Wednesday, November 4, 2009

Exercising good taste


2:31 p.m. Today's project was to finally get out to the garden and thin out the seedlings. I say "finally" because I have allowed a number of other tasks and activities to get in the way of tending the carrots, cilantro and scallions. Gardens are very forgiving unless it's blazing hot and you don't give them any water at all! God's creative miracle of growth is not easily halted, as witnessed by two pea vines, a nasturtium, corn stalk, tomato plant and three green bean plants that came up on their own from the compost. However, He does command humans, starting with Adam, to "tend the garden and keep it." (Genesis 2:15) If we want to harvest food, we have to exercise due diligence!

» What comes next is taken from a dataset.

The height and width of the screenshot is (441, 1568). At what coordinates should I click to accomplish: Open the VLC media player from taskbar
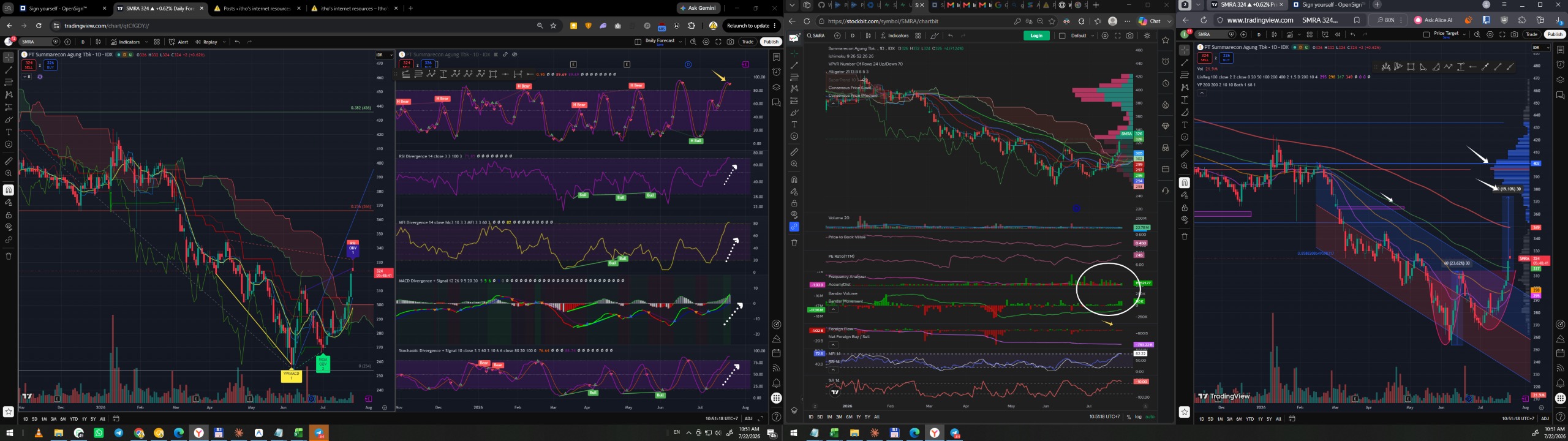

I had woken up a little stiff and sore, probably from using our Health Rider, a clever piece of exercise equipment that burns a remarkable number of calories per minute by moving one's arms and legs strenuously, and would have used it again today, adding more minutes than yesterday. But I thought, "Gardening is good exercise, and even if plucking up tiny plants doesn't burn many calories, hoeing out two rows for irrigation certainly will!"

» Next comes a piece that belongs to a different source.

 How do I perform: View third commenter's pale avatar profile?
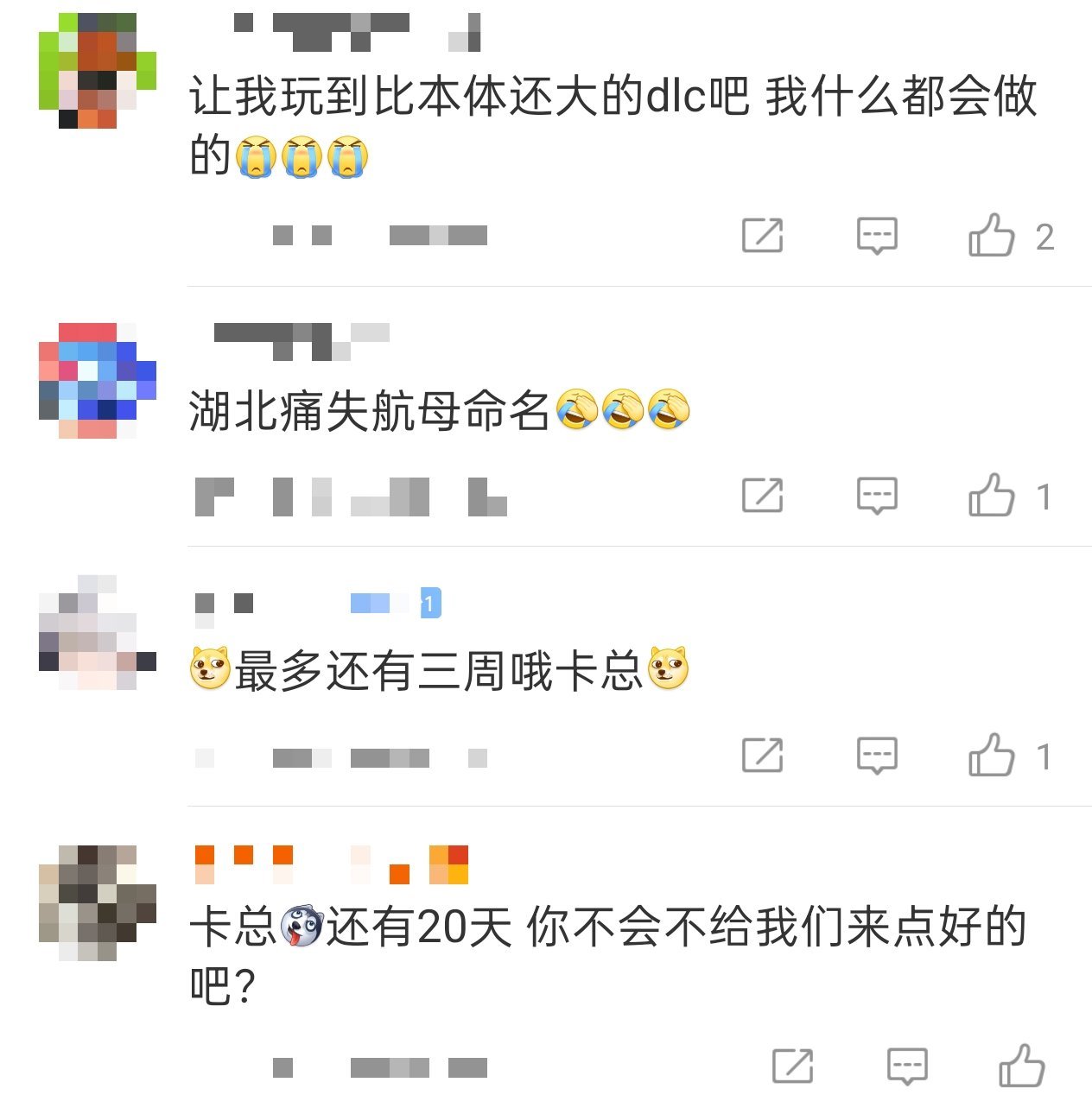coord(98,633)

Steve and I went outside, to the great joy of Bailey and Jada, our yellow labs. He got the "vibrating gopher repeller" to function once again and put it back into the soil, ensuring that gophers for one square mile would be put to flight ($17.99 at Home Depot). I squatted down and worked my way through the needle-like scallions, about three inches long at most. I tossed the "rejects" behind me to decompose into the soil of a future garden, leaving a "survivor" about every inch or so.

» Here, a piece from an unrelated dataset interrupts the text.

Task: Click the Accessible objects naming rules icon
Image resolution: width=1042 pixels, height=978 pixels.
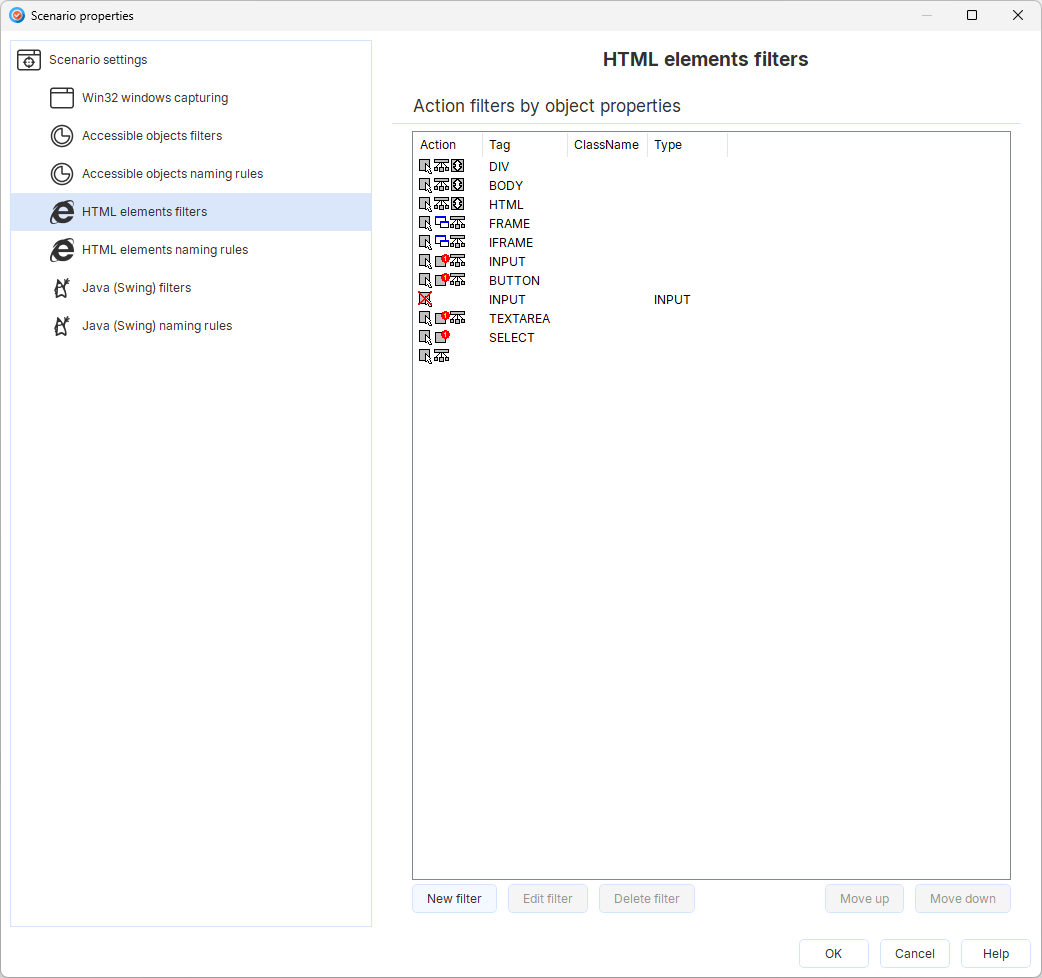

Marveling at the perfection of the tiny seedlings, which already had a minute bulb, like a real onion, I sniffed one and inhaled an onion scent! I thought, "I'll just toss these onto my salad today," and gathered them up after the irrigation rows were dug and irrigated.
As I ponder the tasty baby scallions, I can't help but think of our God who does nothing by halves! His every design is flawless, from the microscopic cells that formed us at the beginning of our lives, to the finished--or not-so-finished--person we are today. It's up to man to bring to fruition God's intention for the millions of species in His universe, to glorify Him by prayerfully and humbly exercising dominion over His works so generously provided for our benefit.
Psalm 8:3-6 says, "When I consider Your heavens, the work of Your fingers, the moon and the stars, which You have ordained, what is man that You are mindful of him, and the son of man that You visit him? For you have made him a little lower than the angels, and You have crowned him with glory and honor. You have made him to have dominion over the works of Your hands; You have put all things under his feet."
I am honored, Lord! May I serve You faithfully all of my days.